Saturday, July 20, 2013

Our adoption story, continued (still)...

This is from the post "Not very comforting" originally posted 5/26/11:

This post is straight from my heart and very real. This is not meant to make anyone mad or feel anything more than a better understanding of what I am feeling right now!!!

As I began to tell friends and family about the loss of Katia, a common thread began to appear. Many people said the same thing to me, while meant to be comforting it wasn't. Most of the loved ones and friends I decided to share this information with, via Facebook, text and phone calls, said virtually the same thing "It just wasn't meant to be" or some variation of this statement. Despite all efforts, this was not comforting and this did not dull the pain any.

While most of you know me and know that I am a "glass half full" kind of person and that I am a firm believer in "If its meant to be it will be", I am not in the right frame of mind for those comments. These statements did not make me feel any better. This is not something I am capable of telling myself and believing right now.

This loss is essentially my miscarriage. For the last 7 months of my life this little girl has been mine, she has been at the center of my thoughts and conversations and excitement since October, and now she is gone. Women who are pregnant and have a miscarriage these types of statements, "It wasn't meant to be", are not said to them. This is not something that you would say because it doesn't make sense and it doesn't offer any comfort. So why say it to an adoptive parent who loses their child? Its the same thing, and it does not provide the comfort you were hoping for! In fact, it hurts more. These statements (again, I realize they are meant to show support and comfort) make it all the more clear that FEW people realize what this feels like and what I am going through and feeling at this moment. It makes me feel even more alone in this situation because there is no feeling of understanding or empathy that I so dearly need right now.

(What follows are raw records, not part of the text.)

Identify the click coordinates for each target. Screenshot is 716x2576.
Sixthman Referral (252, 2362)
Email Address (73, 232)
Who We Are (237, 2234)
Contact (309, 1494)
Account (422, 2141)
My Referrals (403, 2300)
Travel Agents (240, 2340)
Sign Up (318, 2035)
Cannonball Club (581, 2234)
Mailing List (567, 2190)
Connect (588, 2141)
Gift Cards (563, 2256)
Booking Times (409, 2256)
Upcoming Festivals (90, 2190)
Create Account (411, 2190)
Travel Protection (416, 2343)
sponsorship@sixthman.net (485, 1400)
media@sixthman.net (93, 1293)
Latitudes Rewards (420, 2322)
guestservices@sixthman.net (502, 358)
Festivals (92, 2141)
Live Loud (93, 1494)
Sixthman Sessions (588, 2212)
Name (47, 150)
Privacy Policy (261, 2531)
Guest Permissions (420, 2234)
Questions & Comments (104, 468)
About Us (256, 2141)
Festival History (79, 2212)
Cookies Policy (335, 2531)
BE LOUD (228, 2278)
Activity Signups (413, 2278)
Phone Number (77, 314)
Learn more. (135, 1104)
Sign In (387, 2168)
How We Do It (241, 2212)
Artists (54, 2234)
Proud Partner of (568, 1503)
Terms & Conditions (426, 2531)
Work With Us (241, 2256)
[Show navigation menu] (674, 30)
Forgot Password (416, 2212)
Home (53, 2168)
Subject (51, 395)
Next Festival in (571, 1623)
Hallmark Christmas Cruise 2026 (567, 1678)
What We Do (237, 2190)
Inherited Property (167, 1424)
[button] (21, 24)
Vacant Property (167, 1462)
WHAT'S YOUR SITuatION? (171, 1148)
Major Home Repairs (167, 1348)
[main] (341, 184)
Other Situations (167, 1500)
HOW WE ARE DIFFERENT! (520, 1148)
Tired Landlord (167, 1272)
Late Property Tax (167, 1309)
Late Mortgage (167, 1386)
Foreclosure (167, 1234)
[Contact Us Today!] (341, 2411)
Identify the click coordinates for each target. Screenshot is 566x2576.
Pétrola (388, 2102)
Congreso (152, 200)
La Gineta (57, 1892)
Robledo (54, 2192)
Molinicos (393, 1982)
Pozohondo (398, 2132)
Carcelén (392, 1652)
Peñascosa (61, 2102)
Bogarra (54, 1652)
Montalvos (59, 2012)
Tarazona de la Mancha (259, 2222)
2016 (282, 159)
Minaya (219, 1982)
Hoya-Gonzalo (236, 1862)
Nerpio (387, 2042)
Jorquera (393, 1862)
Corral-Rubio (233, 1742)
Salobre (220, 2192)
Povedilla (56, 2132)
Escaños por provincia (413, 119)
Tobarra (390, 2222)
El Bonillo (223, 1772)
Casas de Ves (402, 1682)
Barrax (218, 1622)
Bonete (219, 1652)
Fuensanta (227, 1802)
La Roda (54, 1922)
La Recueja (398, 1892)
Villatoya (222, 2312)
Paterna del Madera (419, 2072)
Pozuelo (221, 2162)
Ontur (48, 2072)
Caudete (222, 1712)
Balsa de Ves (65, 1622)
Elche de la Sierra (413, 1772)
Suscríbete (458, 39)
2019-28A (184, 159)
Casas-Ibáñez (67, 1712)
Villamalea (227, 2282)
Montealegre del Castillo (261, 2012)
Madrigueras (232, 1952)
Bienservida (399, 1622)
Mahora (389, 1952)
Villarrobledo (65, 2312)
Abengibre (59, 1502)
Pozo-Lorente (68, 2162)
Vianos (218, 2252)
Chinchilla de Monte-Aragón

While the logical and rational side of me is happy for Katia and happy that she will have a family to call her own, this doesn't make my pain any less real or the loss any less tangible. I know that this process is completely out of my hands and that there is a child out there that needs us just as much as we need them, that doesn't make this loss any less painful. I know that we will be parents when it is our time and I know that God has a plan for us, but right now I need time to grieve. I need time to grieve the loss of my daughter, the one who I have dreamt about and loved for the past 7 months. I had no idea that my heart could love, and be broken, so much by a little girl that I have never met. My heart and I need time to heal from this.

I do not know when Rich and I will pick back up and begin the adoption process again and if we will do domestic or international adoption. Right now, Rich and I need to be together and process this hurt and loss as a couple and decide what our next step will be. It has been a long, emotional week and with Rich and I STILL not being in the same state we have not had the time to sort through our feelings as husband and wife. I am hoping that he makes it home tomorrow (all flights were cancelled today) and that we can just be together and grieve as a family before we pick up and decide what to do next.